2026·04·20

pep-10563 v1 CC-BY-SA-4.0

Galanin: natural nerve-calming peptide (porcine form)

A natural signaling peptide found throughout the brain and spinal cord that calms overactive nerve cells, helping to reduce nerve pain and seizures; used as a lab research tool.

statussynthesized targetGALR1 length29 aa refs8

status 4 / 5

prediction metrics boltz-2 2.2.1

ipTM0.824

pTM0.880

avg pLDDT75.9

ranking score0.772

STRUCTURE · PEP-10563 × GALR1

ranking0.772

target interface 4.5Å peptide drag rotate · ctrl+scroll zoom · right-click pan

boltz-2 2.2.1 · mmCIF ↓ download

sequence29 aa

151015202529

GWTLNSAGYLLGPHA IDNHRSFHDKYGLA

overview readme

What this is

Galanin is a 29-amino-acid neuropeptide first isolated from pig small intestine, and it is one of the most widely distributed peptides in the mammalian nervous system. It was discovered because of its unusual chemistry — the researchers were specifically hunting for peptides with a C-terminal amide cap, and galanin turned up in the screen (Tatemoto 1983). The stored sequence GWTLNSAGYLLGPHAIDNHRSFHDKYGLA does not show the amide group on the final alanine, but the amide is part of the natural molecule and is what the receptor recognizes. The peptide acts on a family of three G-protein-coupled receptors (GalR1, GalR2, GalR3) that are expressed broadly across brain, spinal cord, gut, and endocrine tissues (Webling 2012).

History

Tatemoto and colleagues at the Karolinska Institute isolated galanin from porcine intestinal extracts in 1983, using a chemical detection method that targeted C-terminally amidated peptides — a strategy that had previously turned up other novel neuropeptides. The original report named the peptide "galanin" from its N-terminal galycine and C-terminal alaninamide, gave the full 29-residue sequence, and noted its ability to contract smooth muscle preparations and to produce a mild, sustained hyperglycemia in dogs (Tatemoto 1983). Over the next two decades, three distinct galanin receptors were cloned: GalR1, then GalR2 (Wang 1997), and finally GalR3 (Smith 1998). A related peptide, galanin-like peptide (GALP), was later identified as a hypothalamic regulator of energy balance and reproduction (Lawrence 2011).

What it does

Galanin is mostly an inhibitory neuropeptide. When it engages its receptors on a neuron, the typical net effect is to dampen that neuron's firing rate and to reduce neurotransmitter release at its synapses. This inhibitory profile underpins the two effects that draw the most therapeutic interest: protection of brain neurons from injury, and modulation of pain and seizure thresholds. Galanin expression rises sharply in many brain regions after nerve injury and is elevated in the basal forebrain of patients with Alzheimer's disease (Elliott-Hunt 2007), which has long been interpreted as a compensatory protective response.

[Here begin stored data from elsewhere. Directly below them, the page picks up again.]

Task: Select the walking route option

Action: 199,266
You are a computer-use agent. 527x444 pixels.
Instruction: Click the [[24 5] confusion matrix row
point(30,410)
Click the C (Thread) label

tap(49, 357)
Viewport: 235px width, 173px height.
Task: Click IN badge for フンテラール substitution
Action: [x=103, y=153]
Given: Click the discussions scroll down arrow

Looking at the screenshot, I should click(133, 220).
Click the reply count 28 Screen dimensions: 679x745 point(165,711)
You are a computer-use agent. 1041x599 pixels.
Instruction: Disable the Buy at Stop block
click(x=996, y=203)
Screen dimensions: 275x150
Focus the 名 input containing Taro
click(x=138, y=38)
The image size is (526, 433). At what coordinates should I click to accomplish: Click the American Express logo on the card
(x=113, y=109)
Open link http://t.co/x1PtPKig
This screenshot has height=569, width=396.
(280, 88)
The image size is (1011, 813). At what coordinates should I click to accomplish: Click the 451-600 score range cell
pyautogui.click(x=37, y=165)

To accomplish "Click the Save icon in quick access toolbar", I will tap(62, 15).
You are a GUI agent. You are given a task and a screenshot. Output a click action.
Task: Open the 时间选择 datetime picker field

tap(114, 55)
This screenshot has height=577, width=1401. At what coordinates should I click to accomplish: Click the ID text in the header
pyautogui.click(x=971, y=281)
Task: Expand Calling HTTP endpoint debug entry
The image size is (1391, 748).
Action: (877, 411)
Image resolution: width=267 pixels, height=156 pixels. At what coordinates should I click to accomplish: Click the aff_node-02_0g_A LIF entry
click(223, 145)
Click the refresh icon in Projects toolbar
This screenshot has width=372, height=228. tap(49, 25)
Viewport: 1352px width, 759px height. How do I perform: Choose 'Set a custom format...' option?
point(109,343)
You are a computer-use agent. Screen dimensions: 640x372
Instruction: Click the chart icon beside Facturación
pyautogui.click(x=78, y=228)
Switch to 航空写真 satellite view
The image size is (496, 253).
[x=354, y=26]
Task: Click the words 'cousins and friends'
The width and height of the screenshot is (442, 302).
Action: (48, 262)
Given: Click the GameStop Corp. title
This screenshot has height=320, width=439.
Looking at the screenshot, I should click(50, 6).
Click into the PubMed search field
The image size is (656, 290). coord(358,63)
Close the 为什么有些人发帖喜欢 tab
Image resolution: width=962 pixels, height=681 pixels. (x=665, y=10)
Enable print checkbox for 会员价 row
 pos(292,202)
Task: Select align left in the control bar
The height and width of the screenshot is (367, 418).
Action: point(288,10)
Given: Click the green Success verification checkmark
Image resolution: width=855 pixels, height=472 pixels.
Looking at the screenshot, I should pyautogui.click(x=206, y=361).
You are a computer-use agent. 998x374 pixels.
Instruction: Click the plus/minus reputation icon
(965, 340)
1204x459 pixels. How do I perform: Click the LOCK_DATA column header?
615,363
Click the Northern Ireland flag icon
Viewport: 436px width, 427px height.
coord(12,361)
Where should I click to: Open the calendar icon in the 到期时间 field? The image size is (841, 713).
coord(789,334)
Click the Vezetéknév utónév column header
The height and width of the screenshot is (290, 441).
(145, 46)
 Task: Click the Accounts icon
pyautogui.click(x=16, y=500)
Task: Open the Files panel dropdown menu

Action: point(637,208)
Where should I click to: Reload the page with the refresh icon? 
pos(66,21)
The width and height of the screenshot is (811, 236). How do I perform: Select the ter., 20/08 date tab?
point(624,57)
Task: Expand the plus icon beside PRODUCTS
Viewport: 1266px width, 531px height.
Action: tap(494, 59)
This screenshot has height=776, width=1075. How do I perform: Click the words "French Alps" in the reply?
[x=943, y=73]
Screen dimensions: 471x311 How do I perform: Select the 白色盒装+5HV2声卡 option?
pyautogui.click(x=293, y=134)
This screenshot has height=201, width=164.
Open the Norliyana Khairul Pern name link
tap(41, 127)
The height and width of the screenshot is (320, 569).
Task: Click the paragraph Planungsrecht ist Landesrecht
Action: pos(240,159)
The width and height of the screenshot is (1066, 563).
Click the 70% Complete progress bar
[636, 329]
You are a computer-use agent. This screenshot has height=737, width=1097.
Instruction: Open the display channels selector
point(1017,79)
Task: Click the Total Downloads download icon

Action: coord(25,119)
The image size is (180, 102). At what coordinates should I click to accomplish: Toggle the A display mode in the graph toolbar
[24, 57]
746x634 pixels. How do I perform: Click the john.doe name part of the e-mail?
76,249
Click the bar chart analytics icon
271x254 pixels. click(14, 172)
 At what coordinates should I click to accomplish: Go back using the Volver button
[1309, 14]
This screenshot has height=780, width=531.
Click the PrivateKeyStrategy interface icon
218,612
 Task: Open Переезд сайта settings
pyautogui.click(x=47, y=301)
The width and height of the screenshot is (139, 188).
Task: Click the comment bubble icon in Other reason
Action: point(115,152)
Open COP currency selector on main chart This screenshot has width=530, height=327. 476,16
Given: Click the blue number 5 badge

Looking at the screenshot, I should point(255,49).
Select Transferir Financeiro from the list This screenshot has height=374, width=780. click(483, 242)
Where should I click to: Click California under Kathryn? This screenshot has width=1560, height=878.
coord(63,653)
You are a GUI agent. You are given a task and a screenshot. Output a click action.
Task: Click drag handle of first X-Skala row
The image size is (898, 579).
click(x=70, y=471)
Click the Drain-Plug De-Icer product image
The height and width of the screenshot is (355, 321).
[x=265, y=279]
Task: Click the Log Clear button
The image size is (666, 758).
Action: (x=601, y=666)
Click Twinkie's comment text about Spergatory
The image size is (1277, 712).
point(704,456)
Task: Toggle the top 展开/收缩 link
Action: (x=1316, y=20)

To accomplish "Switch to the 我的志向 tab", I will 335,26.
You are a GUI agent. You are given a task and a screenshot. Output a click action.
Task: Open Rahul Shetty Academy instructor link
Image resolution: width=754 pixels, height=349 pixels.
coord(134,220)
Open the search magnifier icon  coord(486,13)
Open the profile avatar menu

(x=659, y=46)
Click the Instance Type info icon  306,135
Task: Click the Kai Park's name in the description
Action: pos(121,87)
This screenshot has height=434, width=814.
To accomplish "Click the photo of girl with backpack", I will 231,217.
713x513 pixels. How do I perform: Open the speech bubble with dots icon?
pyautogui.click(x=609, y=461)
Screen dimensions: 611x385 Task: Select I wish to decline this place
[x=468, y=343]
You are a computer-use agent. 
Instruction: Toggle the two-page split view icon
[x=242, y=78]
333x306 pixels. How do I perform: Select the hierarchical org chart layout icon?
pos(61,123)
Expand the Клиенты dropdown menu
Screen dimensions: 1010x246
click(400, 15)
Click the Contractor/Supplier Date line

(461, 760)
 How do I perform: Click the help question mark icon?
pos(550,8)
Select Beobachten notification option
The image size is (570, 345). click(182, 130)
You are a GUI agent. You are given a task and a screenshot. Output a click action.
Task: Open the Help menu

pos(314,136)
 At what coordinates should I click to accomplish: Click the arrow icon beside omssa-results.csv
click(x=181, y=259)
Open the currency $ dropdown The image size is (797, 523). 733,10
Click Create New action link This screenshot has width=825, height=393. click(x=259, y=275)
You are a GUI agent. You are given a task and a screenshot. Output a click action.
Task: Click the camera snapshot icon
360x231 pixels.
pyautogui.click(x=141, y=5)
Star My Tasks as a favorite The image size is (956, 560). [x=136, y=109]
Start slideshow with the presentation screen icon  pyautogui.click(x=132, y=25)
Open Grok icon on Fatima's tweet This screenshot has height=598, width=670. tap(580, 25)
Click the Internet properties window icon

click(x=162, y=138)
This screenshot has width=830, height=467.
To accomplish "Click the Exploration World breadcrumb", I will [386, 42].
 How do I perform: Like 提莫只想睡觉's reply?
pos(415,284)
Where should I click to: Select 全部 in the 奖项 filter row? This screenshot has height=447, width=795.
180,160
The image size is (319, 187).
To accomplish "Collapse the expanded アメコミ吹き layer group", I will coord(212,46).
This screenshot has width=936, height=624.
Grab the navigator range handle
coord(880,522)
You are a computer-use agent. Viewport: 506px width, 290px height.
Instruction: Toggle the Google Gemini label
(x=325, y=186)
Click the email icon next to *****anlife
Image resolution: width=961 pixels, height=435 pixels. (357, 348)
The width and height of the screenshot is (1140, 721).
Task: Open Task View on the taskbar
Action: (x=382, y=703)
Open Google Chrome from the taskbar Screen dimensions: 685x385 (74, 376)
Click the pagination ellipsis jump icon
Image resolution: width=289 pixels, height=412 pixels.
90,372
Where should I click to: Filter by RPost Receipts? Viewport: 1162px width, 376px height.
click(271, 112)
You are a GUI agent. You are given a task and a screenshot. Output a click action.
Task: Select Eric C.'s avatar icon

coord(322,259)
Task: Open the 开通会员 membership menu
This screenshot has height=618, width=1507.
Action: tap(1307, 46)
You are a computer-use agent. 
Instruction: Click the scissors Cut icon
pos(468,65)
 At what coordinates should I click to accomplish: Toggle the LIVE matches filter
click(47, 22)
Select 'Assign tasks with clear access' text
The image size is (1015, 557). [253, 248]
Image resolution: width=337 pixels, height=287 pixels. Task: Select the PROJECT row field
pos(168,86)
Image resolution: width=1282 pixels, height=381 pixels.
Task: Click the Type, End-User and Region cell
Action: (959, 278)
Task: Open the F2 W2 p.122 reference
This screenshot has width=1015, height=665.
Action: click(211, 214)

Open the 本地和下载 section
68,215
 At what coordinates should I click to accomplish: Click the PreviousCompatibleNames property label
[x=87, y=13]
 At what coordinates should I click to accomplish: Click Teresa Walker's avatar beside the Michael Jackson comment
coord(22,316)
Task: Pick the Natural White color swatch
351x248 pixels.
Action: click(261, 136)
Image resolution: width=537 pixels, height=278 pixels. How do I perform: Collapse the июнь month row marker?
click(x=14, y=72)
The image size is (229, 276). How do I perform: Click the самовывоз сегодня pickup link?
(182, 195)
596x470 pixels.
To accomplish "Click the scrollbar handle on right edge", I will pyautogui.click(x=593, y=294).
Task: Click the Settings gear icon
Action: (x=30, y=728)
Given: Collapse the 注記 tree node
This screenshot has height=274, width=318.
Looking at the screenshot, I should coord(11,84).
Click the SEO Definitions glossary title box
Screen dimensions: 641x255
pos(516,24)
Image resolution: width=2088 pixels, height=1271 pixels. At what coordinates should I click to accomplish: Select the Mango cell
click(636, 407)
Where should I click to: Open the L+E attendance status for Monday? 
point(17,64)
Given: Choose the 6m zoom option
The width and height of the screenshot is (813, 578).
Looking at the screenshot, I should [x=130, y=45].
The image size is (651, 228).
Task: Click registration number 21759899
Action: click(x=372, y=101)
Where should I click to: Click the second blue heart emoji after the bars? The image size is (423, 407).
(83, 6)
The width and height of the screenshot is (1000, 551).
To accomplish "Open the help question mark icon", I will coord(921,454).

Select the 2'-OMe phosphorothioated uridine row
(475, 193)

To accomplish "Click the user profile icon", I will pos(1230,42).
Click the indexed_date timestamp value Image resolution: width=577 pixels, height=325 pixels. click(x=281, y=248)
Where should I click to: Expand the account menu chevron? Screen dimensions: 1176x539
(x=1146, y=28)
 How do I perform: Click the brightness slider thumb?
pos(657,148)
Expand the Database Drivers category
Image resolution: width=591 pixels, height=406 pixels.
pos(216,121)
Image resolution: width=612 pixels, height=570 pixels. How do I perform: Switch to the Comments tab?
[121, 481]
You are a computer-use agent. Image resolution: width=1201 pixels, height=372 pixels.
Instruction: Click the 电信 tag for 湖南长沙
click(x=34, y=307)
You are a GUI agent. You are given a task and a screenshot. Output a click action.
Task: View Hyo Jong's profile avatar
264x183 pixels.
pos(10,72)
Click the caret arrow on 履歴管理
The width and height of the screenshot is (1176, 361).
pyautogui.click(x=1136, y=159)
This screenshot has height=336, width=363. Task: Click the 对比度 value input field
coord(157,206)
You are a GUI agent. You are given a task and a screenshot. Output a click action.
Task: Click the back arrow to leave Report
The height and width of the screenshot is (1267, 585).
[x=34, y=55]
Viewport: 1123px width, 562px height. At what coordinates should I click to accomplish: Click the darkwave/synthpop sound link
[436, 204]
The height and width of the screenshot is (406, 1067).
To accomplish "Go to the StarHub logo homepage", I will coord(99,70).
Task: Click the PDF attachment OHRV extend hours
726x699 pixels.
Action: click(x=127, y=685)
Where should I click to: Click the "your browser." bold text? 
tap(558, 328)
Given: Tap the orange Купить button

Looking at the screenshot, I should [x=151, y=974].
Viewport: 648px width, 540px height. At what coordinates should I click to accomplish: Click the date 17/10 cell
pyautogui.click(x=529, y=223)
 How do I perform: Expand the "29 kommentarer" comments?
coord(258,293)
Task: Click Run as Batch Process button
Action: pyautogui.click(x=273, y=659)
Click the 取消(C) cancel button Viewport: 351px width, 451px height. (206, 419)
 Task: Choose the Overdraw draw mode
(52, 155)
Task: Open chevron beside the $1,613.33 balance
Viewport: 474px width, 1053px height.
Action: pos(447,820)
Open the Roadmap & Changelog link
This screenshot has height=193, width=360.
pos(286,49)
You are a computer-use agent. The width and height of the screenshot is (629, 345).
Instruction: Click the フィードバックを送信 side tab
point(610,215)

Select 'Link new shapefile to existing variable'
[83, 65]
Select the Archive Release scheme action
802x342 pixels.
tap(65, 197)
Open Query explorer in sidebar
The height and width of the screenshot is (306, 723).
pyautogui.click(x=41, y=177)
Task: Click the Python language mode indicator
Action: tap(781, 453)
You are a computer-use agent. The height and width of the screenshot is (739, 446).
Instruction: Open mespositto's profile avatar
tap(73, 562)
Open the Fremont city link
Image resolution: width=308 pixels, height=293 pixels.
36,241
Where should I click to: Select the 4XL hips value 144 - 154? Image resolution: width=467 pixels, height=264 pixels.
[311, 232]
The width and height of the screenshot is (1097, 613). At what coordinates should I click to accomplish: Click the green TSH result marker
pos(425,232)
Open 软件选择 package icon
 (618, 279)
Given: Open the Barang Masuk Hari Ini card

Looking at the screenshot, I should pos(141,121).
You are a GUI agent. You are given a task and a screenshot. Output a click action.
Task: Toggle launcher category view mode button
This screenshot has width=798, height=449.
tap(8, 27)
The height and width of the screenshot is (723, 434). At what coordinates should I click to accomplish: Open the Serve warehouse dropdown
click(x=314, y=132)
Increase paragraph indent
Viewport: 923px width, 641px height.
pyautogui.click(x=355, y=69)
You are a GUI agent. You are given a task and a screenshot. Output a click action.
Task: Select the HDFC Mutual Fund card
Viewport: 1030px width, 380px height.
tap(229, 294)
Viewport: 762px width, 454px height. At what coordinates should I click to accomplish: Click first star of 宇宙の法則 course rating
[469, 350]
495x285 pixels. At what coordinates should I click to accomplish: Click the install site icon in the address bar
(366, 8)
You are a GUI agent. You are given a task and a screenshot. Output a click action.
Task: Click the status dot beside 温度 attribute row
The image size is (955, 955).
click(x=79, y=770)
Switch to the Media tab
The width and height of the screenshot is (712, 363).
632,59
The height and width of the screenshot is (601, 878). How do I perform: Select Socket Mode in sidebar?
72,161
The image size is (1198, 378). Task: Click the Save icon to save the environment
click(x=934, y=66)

The peptide also has peripheral actions consistent with its gut origin: in the original isolation work it contracted smooth muscle preparations and produced a mild, sustained hyperglycemia in dogs (Tatemoto 1983). GALP, the related family member, sits in the hypothalamus and influences feeding and reproductive signaling (Lawrence 2011).

Mechanism

Galanin signals through three G-protein-coupled receptors. GalR1 and GalR3 couple predominantly to inhibitory Gi/o pathways, while GalR2 couples to multiple G-protein families and can engage both inhibitory and excitatory downstream effectors (Webling 2012, Gopalakrishnan 2021). The three receptors have distinct but overlapping tissue distributions, which is why the same peptide can produce different effects depending on which neurons and which receptor subtypes are expressed locally.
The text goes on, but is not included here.